HLD: Top-K Streaming (Top-100 Searches Per Day)

L4 scoping note. This is THE classic Google-style question. The interviewer wants to hear you reason about approximation vs exactness, streaming vs batch, and distributed aggregation -- not memorize algorithms. Pick one approach as your primary and explicitly call out the trade-offs against the alternatives. 1B queries/day is real but not astronomical -- it's ~11.5K QPS. A single machine can sort a day's worth of queries given enough memory; the interesting question is how to do it online and in a distributed way.

Understanding the Problem

What is Top-K?

Given a stream of events (search queries, hashtags, product views, error messages -- anything with a "key" field), return the K most frequent keys over a time window. Google's "trending searches," Twitter's trending hashtags, and YouTube's trending videos are all top-K problems. The interview value: it forces you to reason about memory, accuracy, and distribution in a very bounded problem.

Functional Requirements

Core (above the line):

Compute top-100 unique search queries per day -- given the raw query stream, output the top-100 at day's end.
Support near-real-time updates -- during the day, expose the current top-100 (can be approximate).
Historical queries -- "what were the top-100 on 2026-03-15?" should return in milliseconds.

Below the line (out of scope):

Multi-dimensional top-K (by country, by device, by user segment) -- doable but explodes the design surface
Sub-second freshness on the daily top-K (minute-level is fine)
Personalized trending (that's a different problem)
Spam filtering (assume input is clean)

Non-Functional Requirements

Core:

Scale -- 1B queries/day = ~11.5K QPS average, ~30K QPS peak. Cardinality of unique queries in a day is roughly 100M-500M (most queries are long-tail singletons).
Accuracy -- exact for the daily batch output. Approximate is acceptable for real-time.
Low query latency -- retrieving the current top-K (cached) < 100 ms.
Durability -- raw query data should be retained at least 30 days for reprocessing / debugging.

Below the line:

Strict exactly-once ingestion (we will accept at-least-once and tolerate small duplication for real-time; the daily batch can dedupe)
Global consistency on real-time top-K (eventual is fine)

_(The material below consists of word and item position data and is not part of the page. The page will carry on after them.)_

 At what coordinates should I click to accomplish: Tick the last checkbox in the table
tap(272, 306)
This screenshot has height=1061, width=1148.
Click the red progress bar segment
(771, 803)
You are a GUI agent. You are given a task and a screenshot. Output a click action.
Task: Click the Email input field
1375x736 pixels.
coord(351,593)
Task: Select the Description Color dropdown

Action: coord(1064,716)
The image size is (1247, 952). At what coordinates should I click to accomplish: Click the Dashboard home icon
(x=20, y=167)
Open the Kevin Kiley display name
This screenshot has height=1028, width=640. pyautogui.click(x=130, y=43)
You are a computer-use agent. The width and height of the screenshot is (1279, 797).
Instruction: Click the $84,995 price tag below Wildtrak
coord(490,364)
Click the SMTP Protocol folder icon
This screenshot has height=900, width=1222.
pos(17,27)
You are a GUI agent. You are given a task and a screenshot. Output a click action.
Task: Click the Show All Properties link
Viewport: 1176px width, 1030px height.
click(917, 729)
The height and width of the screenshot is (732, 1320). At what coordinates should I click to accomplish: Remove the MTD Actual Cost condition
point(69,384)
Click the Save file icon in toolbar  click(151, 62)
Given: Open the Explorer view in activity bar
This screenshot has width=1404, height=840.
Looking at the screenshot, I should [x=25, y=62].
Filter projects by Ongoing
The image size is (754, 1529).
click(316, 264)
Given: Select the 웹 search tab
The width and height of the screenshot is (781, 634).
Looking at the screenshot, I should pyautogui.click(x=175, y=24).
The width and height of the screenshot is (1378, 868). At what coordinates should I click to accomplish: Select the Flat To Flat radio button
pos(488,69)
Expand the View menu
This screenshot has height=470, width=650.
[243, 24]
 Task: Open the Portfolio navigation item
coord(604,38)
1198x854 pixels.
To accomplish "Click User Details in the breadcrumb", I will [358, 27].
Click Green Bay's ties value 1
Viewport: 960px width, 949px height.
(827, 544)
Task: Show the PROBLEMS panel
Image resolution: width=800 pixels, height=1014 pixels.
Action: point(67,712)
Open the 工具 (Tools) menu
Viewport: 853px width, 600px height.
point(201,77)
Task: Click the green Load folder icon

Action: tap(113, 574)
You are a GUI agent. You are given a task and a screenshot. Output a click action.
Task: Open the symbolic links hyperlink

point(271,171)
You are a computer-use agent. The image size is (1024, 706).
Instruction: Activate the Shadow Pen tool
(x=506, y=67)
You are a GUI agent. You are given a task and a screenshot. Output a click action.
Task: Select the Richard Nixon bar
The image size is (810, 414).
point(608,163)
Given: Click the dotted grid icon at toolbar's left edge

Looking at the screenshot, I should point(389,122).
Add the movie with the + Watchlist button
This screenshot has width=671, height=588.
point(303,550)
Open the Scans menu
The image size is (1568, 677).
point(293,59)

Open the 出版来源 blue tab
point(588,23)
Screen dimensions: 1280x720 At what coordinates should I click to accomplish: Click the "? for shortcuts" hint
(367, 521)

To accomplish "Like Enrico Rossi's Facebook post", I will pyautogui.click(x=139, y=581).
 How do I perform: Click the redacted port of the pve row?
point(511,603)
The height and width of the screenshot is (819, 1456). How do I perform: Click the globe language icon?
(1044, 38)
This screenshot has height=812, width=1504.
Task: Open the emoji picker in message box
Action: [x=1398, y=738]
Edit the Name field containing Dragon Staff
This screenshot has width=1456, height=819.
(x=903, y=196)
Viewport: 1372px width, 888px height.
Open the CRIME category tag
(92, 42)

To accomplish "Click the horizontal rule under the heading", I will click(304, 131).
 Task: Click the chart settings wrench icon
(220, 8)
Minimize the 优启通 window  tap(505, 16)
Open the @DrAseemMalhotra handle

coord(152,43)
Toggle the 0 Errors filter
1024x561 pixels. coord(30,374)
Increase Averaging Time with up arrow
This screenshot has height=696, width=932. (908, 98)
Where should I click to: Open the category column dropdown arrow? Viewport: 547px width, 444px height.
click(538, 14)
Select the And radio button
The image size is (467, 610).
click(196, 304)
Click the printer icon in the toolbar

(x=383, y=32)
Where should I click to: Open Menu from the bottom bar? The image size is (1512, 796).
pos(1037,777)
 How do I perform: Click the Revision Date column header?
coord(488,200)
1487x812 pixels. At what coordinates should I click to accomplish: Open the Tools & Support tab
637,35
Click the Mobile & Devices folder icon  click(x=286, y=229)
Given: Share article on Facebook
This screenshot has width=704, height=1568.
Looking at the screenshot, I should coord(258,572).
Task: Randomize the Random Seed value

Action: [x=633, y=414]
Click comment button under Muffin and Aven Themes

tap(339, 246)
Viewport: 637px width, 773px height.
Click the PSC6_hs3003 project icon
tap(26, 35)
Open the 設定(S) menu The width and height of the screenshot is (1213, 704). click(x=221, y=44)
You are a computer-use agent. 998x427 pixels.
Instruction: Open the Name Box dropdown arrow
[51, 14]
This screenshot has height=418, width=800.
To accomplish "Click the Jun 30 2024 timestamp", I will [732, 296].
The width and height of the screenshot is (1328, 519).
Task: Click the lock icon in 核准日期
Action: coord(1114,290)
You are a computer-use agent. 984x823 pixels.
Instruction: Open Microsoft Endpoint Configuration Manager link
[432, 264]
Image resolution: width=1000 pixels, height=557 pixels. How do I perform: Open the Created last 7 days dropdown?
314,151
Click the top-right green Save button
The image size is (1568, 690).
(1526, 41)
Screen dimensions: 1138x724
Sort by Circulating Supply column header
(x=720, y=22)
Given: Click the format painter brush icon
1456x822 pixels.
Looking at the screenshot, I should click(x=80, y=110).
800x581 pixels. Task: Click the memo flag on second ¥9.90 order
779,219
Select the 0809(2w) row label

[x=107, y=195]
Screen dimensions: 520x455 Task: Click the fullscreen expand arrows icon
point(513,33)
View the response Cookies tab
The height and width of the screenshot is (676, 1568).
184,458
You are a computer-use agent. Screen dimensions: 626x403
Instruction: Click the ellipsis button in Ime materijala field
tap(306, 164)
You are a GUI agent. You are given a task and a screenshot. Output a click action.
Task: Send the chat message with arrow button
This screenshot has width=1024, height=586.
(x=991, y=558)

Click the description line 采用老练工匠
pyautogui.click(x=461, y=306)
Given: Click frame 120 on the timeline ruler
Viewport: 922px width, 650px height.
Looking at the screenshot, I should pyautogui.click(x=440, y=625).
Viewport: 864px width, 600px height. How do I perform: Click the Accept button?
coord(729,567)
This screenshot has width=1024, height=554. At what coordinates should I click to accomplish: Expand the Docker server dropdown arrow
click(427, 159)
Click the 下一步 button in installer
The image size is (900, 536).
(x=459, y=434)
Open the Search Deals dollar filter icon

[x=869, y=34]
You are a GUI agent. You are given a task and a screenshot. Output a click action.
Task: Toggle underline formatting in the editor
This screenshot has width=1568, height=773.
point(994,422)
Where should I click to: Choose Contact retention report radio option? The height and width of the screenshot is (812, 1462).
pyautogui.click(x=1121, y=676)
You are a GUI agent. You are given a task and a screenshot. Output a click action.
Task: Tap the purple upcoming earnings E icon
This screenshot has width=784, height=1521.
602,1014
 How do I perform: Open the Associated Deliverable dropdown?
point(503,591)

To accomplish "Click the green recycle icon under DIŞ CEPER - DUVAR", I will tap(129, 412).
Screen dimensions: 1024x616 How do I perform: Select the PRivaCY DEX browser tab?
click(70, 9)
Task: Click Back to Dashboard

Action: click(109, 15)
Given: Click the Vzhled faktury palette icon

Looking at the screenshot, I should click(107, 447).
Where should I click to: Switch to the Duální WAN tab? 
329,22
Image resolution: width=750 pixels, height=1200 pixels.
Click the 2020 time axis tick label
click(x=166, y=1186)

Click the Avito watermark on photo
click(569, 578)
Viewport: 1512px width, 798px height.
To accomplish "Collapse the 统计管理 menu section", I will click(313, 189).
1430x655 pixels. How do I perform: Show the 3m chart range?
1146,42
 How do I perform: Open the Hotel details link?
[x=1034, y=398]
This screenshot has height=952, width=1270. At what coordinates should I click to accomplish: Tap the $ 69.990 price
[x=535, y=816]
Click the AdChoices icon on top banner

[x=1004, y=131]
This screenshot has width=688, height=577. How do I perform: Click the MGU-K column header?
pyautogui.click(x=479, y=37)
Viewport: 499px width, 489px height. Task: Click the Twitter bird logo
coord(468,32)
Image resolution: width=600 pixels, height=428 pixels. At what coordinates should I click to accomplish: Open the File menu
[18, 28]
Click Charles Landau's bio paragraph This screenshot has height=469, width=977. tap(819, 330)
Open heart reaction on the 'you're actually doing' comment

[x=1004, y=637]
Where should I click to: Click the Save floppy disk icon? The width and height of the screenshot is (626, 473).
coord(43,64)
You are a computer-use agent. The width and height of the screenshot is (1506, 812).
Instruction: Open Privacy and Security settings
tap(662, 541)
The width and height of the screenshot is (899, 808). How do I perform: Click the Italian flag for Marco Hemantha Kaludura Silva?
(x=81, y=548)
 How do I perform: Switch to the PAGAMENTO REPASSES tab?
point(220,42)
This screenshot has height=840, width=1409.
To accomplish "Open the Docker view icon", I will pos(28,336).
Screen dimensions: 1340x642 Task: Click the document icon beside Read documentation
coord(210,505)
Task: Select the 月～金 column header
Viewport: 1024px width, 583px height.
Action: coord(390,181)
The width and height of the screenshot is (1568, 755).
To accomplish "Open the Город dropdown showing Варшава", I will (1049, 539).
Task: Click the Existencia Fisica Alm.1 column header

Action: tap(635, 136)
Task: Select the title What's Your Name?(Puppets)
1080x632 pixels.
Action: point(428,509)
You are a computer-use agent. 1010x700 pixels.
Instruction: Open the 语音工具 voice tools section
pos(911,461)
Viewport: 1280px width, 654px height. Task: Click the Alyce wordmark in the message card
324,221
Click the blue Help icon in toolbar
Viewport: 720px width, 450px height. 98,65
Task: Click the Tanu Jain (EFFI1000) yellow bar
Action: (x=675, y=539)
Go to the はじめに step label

L4 sanity check: 11.5K QPS is moderate. A well-tuned system on a handful of machines handles ingestion. The tricky part is the memory + merge story for counting 100M+ distinct keys.

The Set Up

Core Entities

Entity	Description
QueryEvent	A single search event: `{ query, timestamp, userId, country }`
CountEntry	`(query, count)` -- a single row in the aggregate
TopKSnapshot	The top-K list for a given time window: `{ windowStart, windowEnd, entries: [...] }`

The API

Two surfaces: ingestion (internal) and query (external).

Ingestion (internal -- pushed to Kafka):

Topic: search_events
Partition key: hash(query) mod N  (discussed below)

Message:
{
  "query": "llm agents",
  "timestamp": 1714500000,
  "userId": "u_123",
  "country": "US"
}

Query API (external):

GET /api/topk?window=day&date=2026-04-18&k=100

Response: 200 OK
{
  "window": "day",
  "date": "2026-04-18",
  "entries": [
    { "query": "llm agents", "count": 14203921 },
    { "query": "taylor swift concert", "count": 9120103 },
    ...
  ],
  "computedAt": "2026-04-19T00:05:00Z",
  "approximate": false
}

GET /api/topk?window=live&k=100

Response: 200 OK
{
  "window": "live",
  "entries": [ ... ],
  "computedAt": "2026-04-19T14:32:00Z",
  "approximate": true
}

Two kinds of top-K: live (approximate, last-N-minutes rolling) and day (exact, yesterday's batch).

High-Level Design

Two parallel pipelines: a streaming layer for live, a batch layer for daily exact. This is the classic Lambda Architecture (or Kappa if you want to use streaming for both).

                                          +--- [Stream aggregator] ---> [Redis: live top-K]
                                          |
[Search frontend] -> [Kafka: search_events] ---+
                                          |
                                          +--- [Daily batch job] ---> [TopK store (Bigtable/Postgres)]

[Client] -> [Query API] -> reads from Redis (live) or TopK store (historical)

Flow 1: Ingestion

Search frontend publishes every query event to Kafka topic search_events.
Kafka retains events for 7 days (for replay / reprocessing).
Two independent consumer groups: one for the streaming aggregator, one for the batch pipeline's checkpoint.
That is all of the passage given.